* [Extracted text]
Tzitzit, however, are different — they’re a mitzva, something we’re supposed to do according to Torah. However, in my life, they’re something strictly between me and G-d — a quiet reminder, not an advertisement of piety. (Sadly, in the circles in which I travel, I think they’d be perceived as an advertisement of a different sort.) I’ve only been wearing them for five days now, and already I “feel more like a Jew.” That’s pretty weird to see myself writing that, since I tend to see “Jew” as something you are and do, not something you feel. But I guess that’s part of the mystery of “na’aseh v’nishmah” (“we will do and we will hear,” or — loosely translated a la Ivan Stang — “Laugh. See?” It’s what our ancestors replied when Moshe Rabbeinu said that G-d had some instructions for them [Exodus 24:7].) There are things we do which define us to ourselves. For me, “being a Jew” and not wearing tzitzit, or laying tefillin, or praying every day, or studying Torah, or seeking to be my best and see the best in others, feels to me like “being an American” but not voting. Grasping the shell of the thing but not savoring its essence. Tzitzit are definitely of the essence. (At least, for me. Others, G-d willing, will have a different view of the notional constraints within which to conduct oneself Jewishly.)

We’re either “on the bus or off the bus,” as the now-late Ken Kesey once said. Given that, the question isn’t “How many people can we take with us?” but rather “What will we share with each other along the way?”

* [Supplied material]
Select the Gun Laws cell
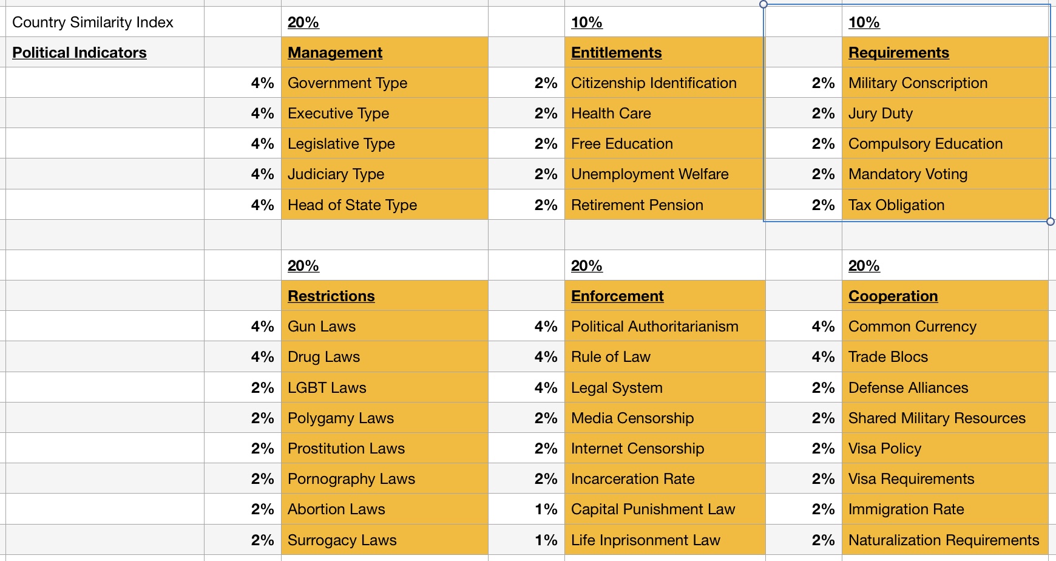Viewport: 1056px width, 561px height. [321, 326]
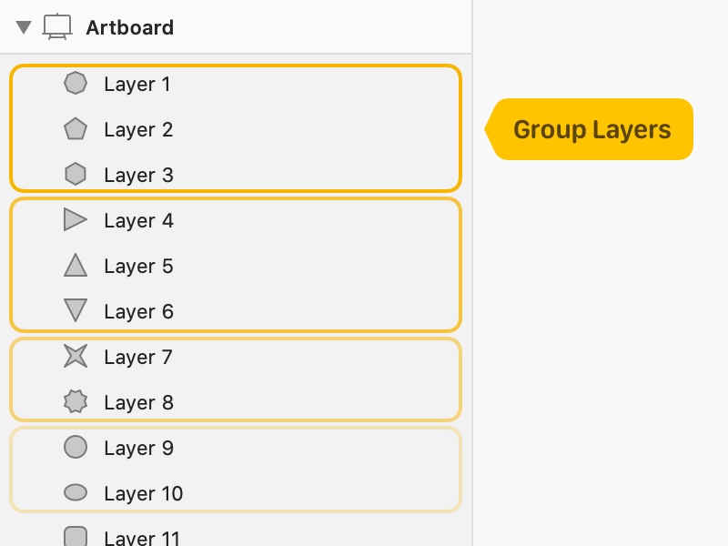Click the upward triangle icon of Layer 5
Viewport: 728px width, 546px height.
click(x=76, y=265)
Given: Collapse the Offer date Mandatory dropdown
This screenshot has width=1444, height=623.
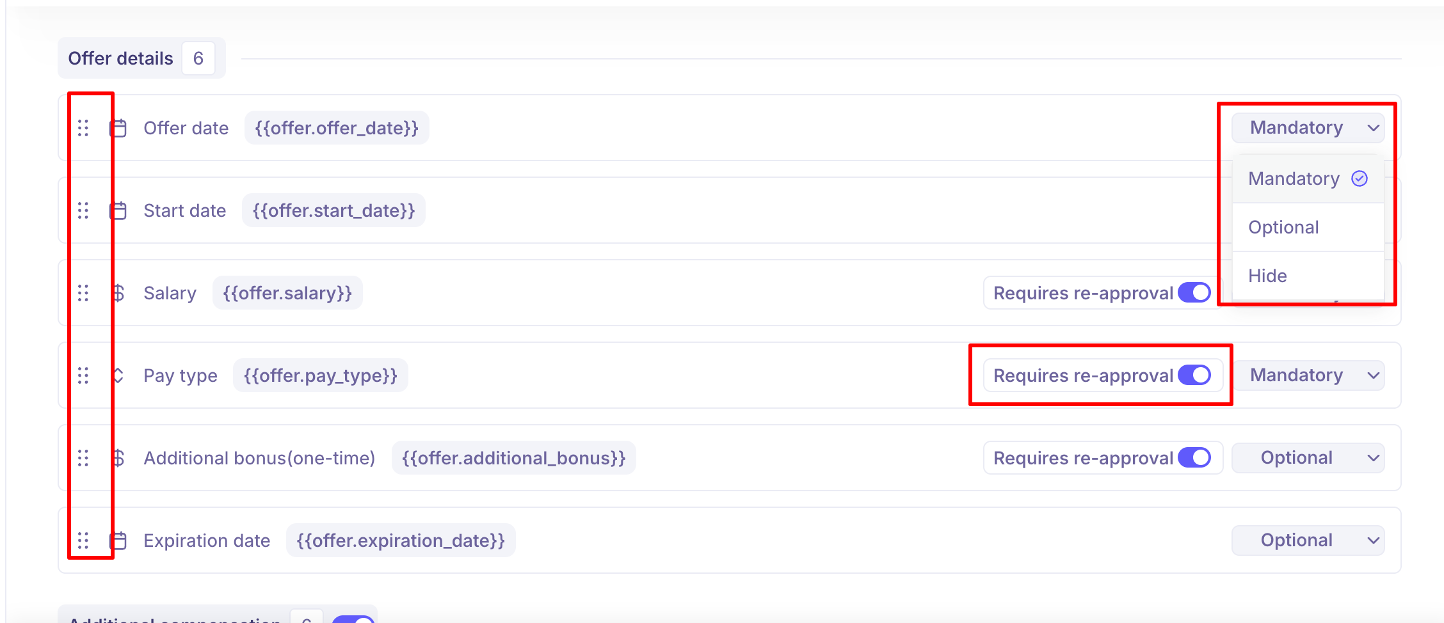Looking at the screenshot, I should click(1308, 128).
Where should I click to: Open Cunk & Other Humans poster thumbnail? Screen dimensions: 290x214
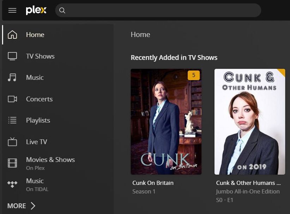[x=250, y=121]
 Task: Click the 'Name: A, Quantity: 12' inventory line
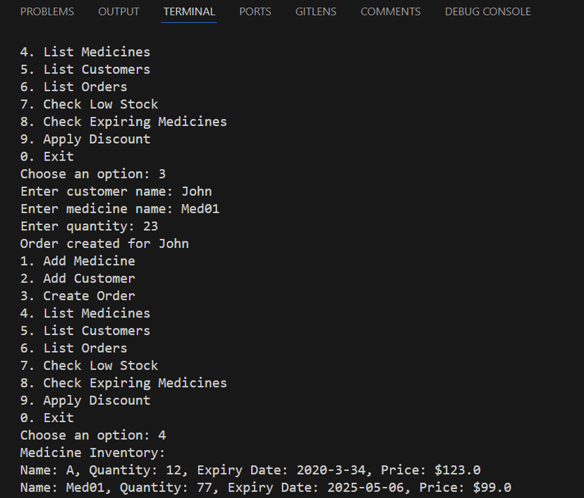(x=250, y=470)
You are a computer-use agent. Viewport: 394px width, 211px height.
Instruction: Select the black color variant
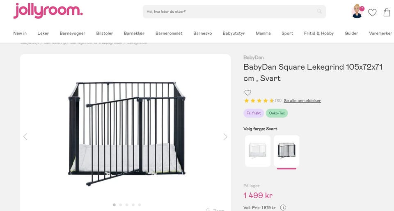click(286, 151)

* * *

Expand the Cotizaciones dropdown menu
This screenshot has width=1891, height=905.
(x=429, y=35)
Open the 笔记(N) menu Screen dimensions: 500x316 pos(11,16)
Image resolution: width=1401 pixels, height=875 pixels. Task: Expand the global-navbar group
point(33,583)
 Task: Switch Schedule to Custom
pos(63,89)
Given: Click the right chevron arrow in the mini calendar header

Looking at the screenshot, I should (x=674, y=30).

* [Required task 1]
Sum up the passage about tzitzit in two sentences.
* [Required task 2]
In the records, take the part that opens with the line containing "Task: Click the" and closes with the line containing "click(286, 151)", and write those lines out again, requests included, shifting every coordinate in the answers up by 114. Leave the pictures out.
The text and the records have nothing to do with each other.

* [Right answer 1]
The writer describes tzitzit as a mitzva kept as a private reminder between the writer and G-d, and says that after only five days of wearing them the writer already feels more like a Jew. The writer compares being a Jew without such practices to being an American who doesn't vote, and says the real question is what we will share with each other along the way.

* [Right answer 2]
 Task: Click the 'Name: A, Quantity: 12' inventory line
(x=364, y=584)
You are a computer-use agent. Viewport: 394px width, 211px height.
Instruction: Select the black color variant
click(400, 265)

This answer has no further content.